Instructions for the task: Lines in the listing below that contain the string "Tunja" are to be found and copied.
━━━ Data for the task
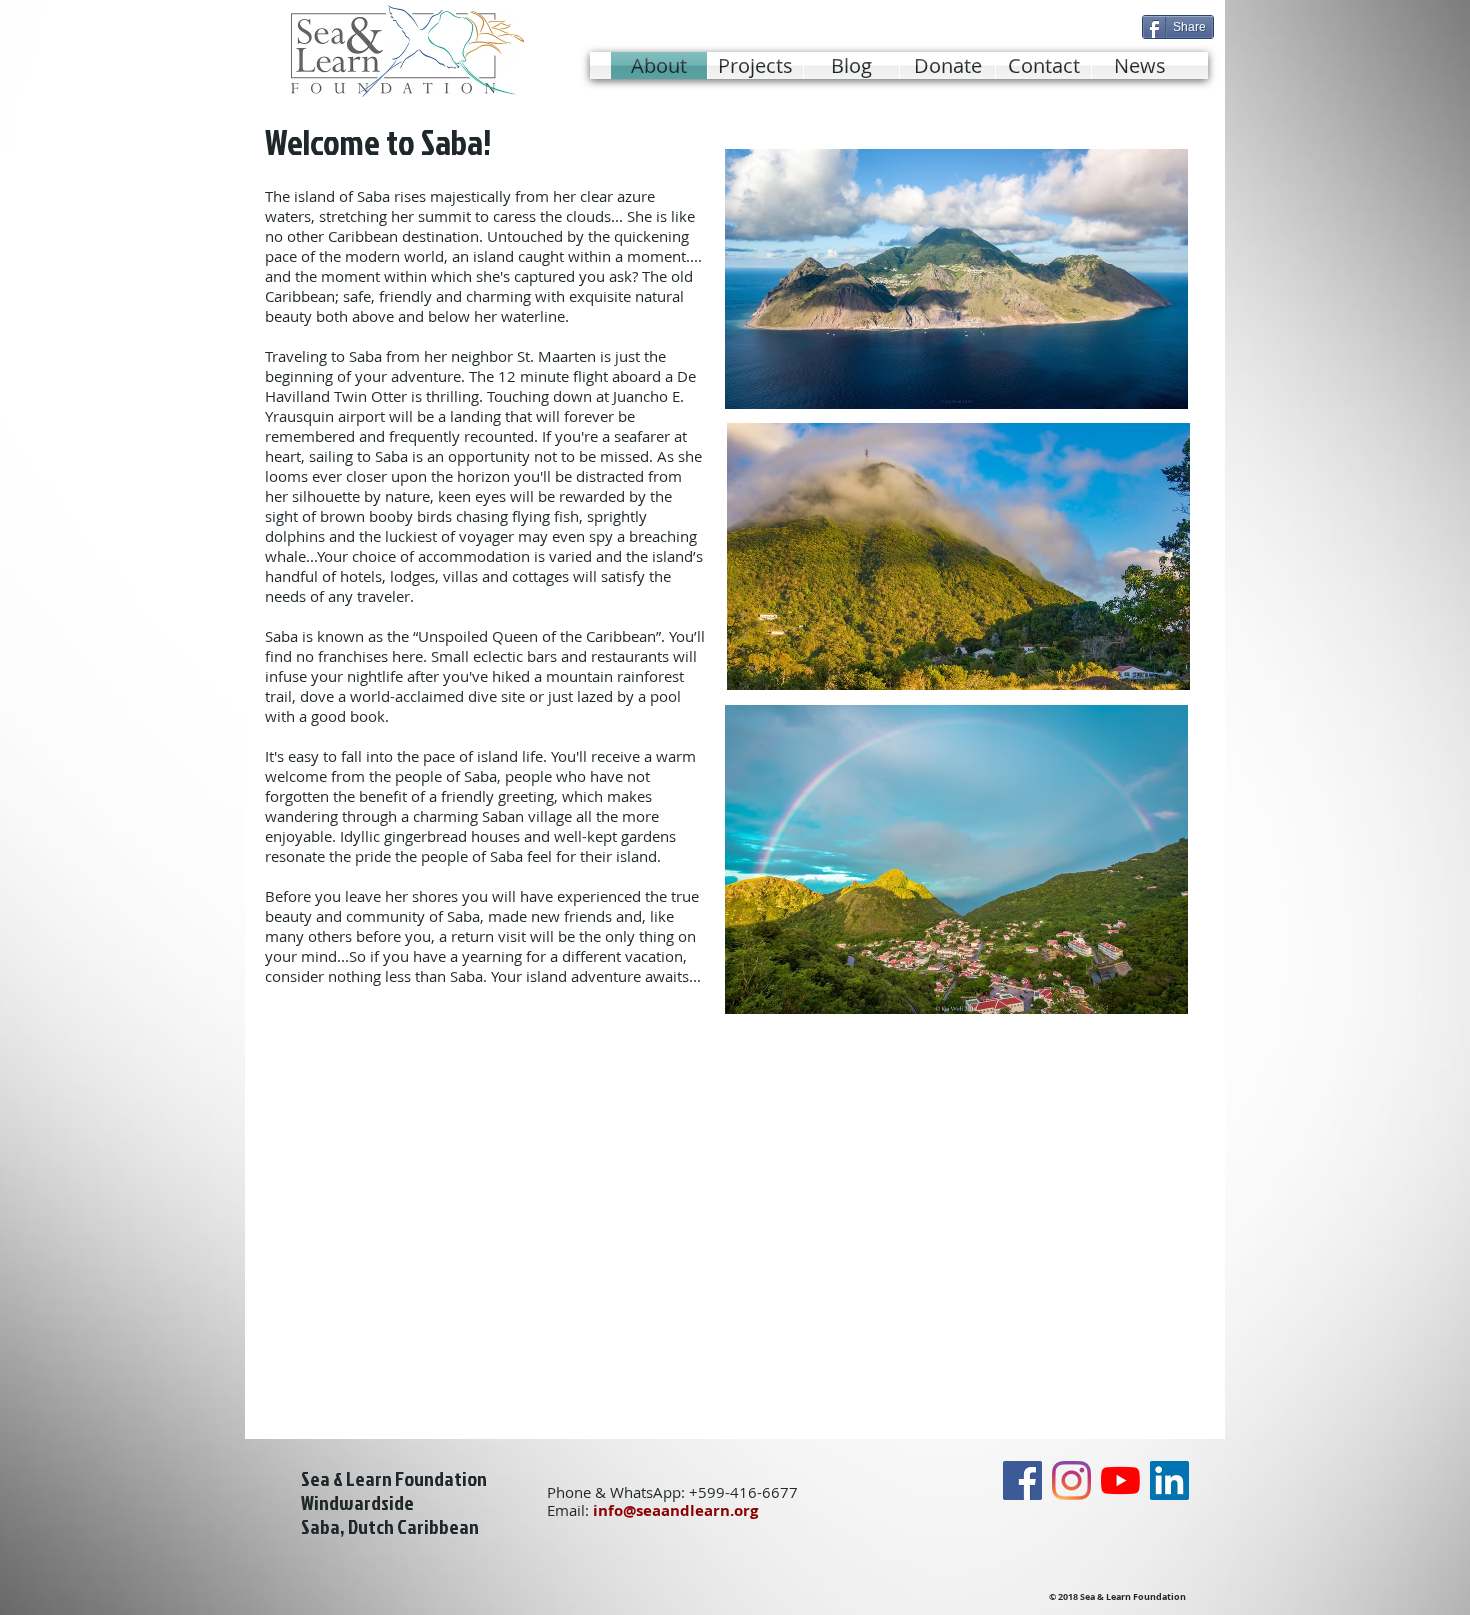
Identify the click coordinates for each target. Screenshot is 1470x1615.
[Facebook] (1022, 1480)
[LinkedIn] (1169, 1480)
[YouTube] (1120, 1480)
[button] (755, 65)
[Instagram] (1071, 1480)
━━━━━━
━━━ Data for the task
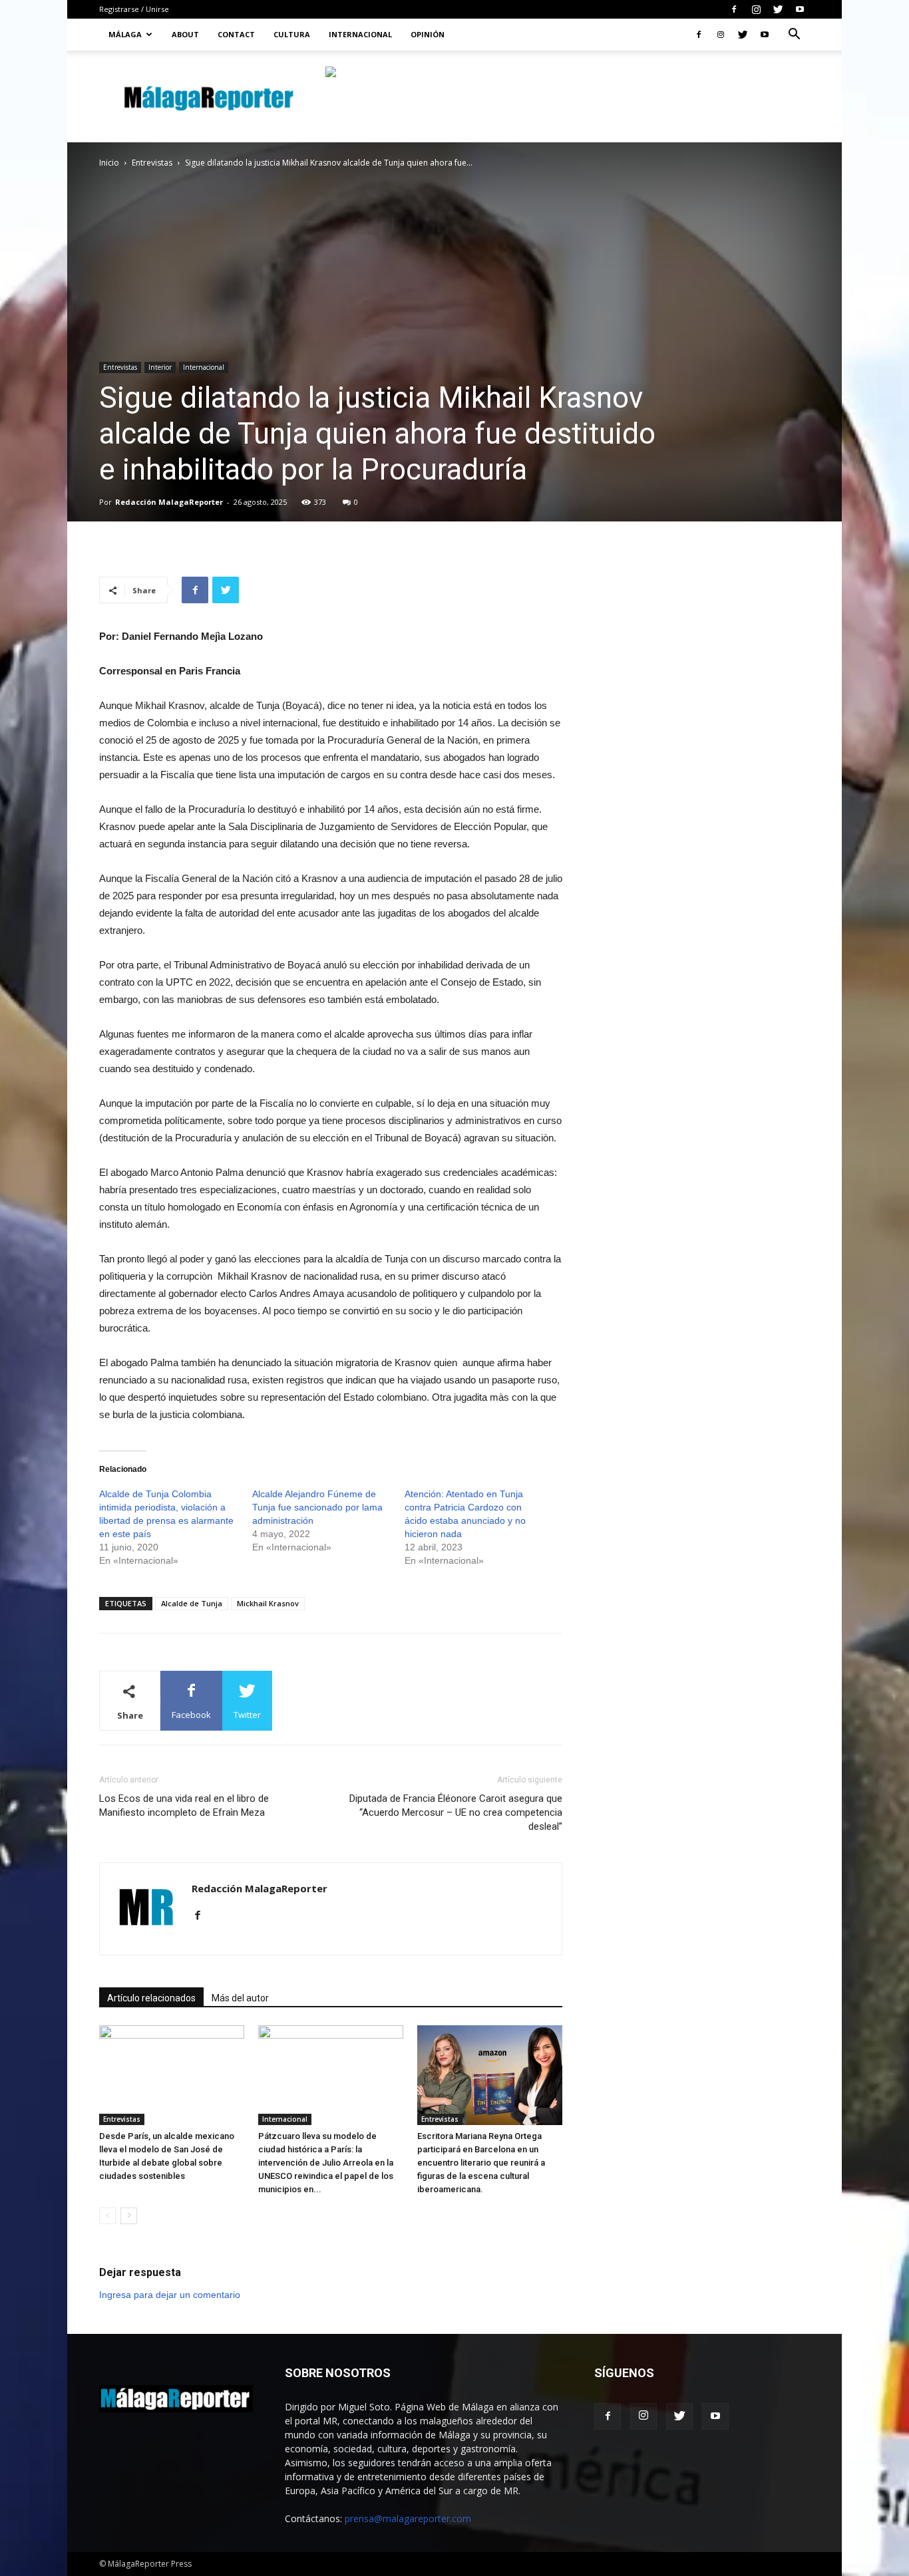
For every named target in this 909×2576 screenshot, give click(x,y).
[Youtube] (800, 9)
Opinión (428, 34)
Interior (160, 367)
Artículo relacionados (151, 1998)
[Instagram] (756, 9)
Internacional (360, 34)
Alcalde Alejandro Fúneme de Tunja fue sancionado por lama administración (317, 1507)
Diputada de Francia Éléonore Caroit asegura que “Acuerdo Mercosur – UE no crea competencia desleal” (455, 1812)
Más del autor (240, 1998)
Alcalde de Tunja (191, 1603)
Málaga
━━━━━━
Task result:
Alcalde Alejandro Fúneme de Tunja fue sancionado por lama administración (317, 1507)
Alcalde de Tunja (191, 1603)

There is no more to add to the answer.